Non. Le commerce traditionnel a souvent eu peur de la numérisation et du e-commerce, craignant que les géants du secteur ne viennent les concurrencer directement dans leur centre-ville. De récentes études font la démonstration qu’un tiers du commerce en ligne, ce sont des commerces de centre-ville qui le réalisent. Et quand on sait que les chiffres de progression de la vente en ligne sont plutôt à deux chiffres, la marge de progression pour le commerce traditionnel et le commerce de centre-ville est énorme. A la CCI, nous sommes en train de procéder à des recrutements pour renforcer le pôle de la transformation digitale : nous avons pleinement conscience qu’il faut accompagner les PME et les TPE dans cette voie. La numérisation, une menace ? Churchill disait : «un optimiste voit une opportunité dans chaque difficulté, un pessimiste voit une difficulté dans chaque opportunité». A la CCI, sur ce point précis, nous nous rangeons du côté des optimistes.

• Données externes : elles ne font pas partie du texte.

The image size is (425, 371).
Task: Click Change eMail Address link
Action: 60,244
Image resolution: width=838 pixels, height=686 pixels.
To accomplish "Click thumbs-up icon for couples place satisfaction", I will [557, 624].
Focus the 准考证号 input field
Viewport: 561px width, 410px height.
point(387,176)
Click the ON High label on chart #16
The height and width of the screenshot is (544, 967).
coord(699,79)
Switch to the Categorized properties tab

Le rôle d’une Chambre du Commerce et de l’Industrie, c’est d’accompagner le développement des entreprises sur le territoire où elles sont implantées. Dans la situation qui est la nôtre, de quelle manière la CCI Pau Béarn entend-elle remplir cette mission ?

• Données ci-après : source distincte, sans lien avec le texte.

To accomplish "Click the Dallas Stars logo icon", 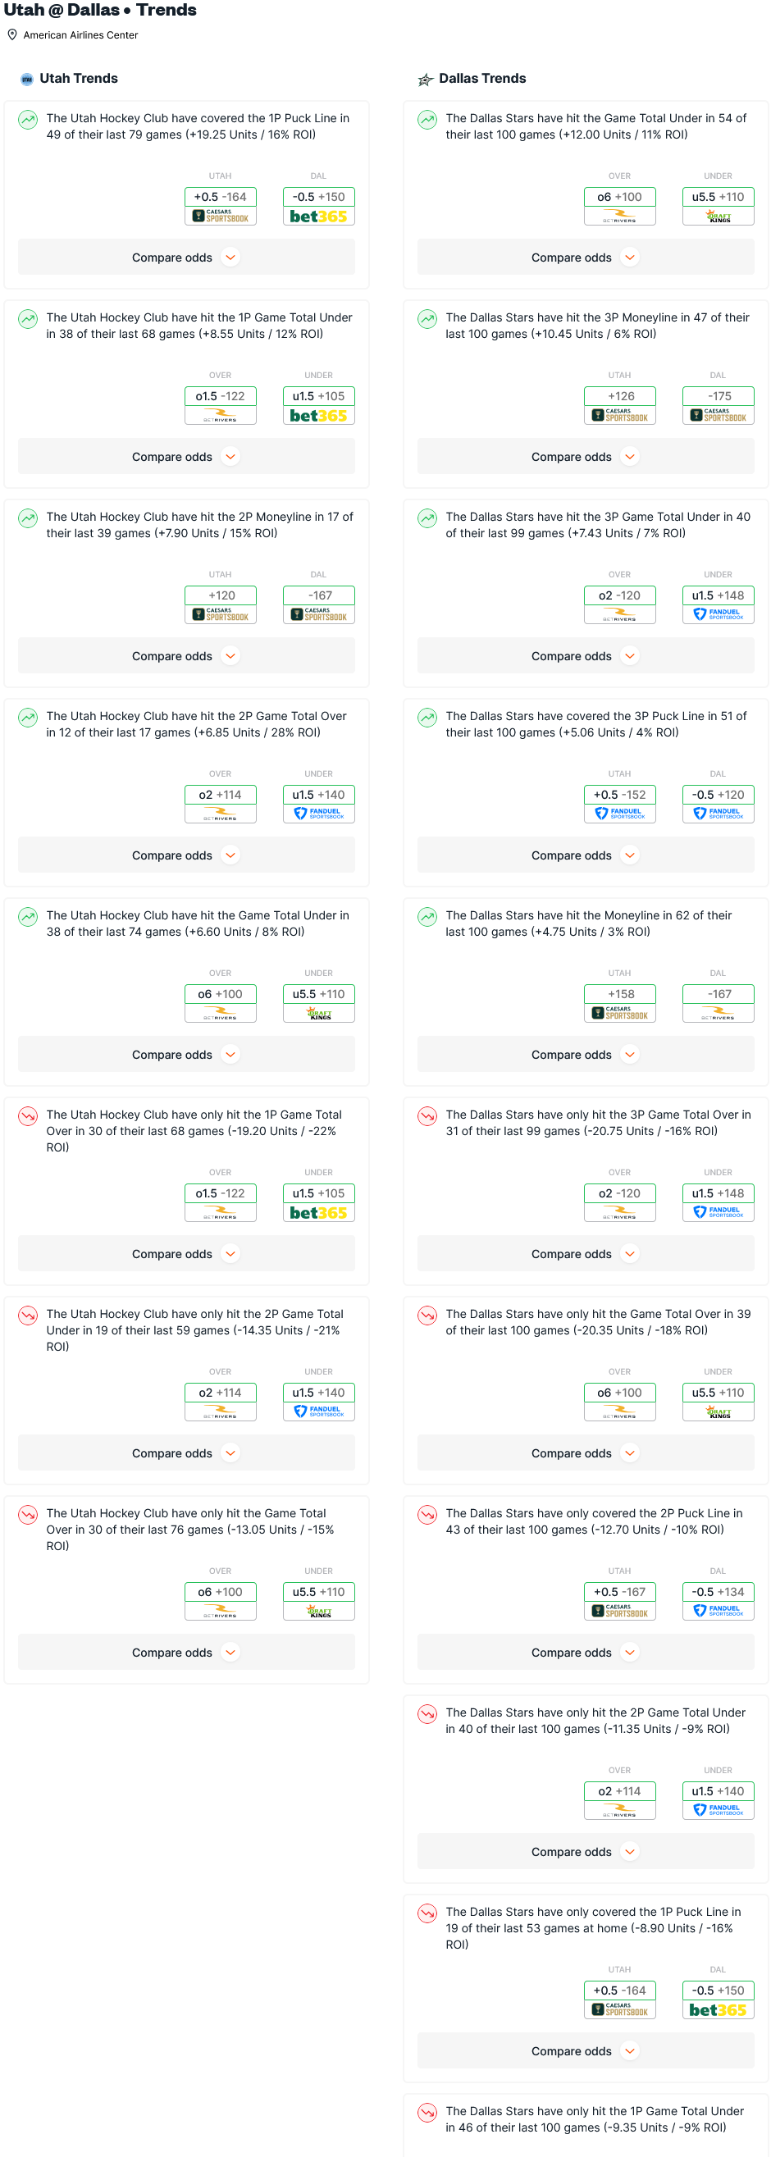I will (425, 80).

Sans aucun doute en coordonnant ses actions au plan de relance annoncé par le gouvernement : il y a des aides d’État et une volonté claire et affichée de travailler sur tel ou tel axe, en tant qu’établissement public, nous ferons en sorte qu’elle soit déclinée le plus efficacement possible à l’échelle de notre territoire. Cela vaut pour le digital, pour la transformation écologique, etc. Les CCI ont sans doute également un rôle à jouer sur le plan de la recapitalisation des entreprises, mais leur capacité d’intervention dans ce domaine sont encore limitées, du point de vue des moyens et de la loi. L’idée est à creuser, nous nous y employons.
CCI France a récemment signalé son approbation du plan France Relance. Philippe Escande, éditorialiste au Monde, déclare de son côté : «c’est un plan de modernisation, pas un plan de relance», et dénonce un retour en force du colbertisme économique français. Que pensez-vous de sa prise de position ?
Plan de relance, plan de modernisation… Et si c’était les deux ? Philippe Escande vise peut-être des mesures trop protectionnistes visant à relocaliser la production. Si on se réfère à la pensée colbertiste, ça voudrait dire à mon sens mettre à mal les politiques de libre échange au profit d’une intervention de l’État. C’est un vieux débat, mais je ne vois plus aujourd’hui d’absolue séparation entre la question de la relance et celle de la modernisation. L’économie change tous les jours, à grande vitesse, les modes de consommation changent tous les jours, il faut constamment s’adapter. Les citoyens attendent des transformations fortes sur le plan de l’écologie, comme nous avons pu le voir aux dernières municipales, des transformations sur le plan social, et j’ai le sentiment finalement qu’aujourd’hui, dans le plan de relance présenté par le gouvernement, il y a une volonté d’aller vers plus de transition numérique, plus de transition écologique. Ne serait-ce pas une tentative de remettre un peu l’humain au centre des préoccupations ? Si la relance, appuyée par la modernisation, suit cette direction-là, je ne vois pas de raison de ne pas y souscrire.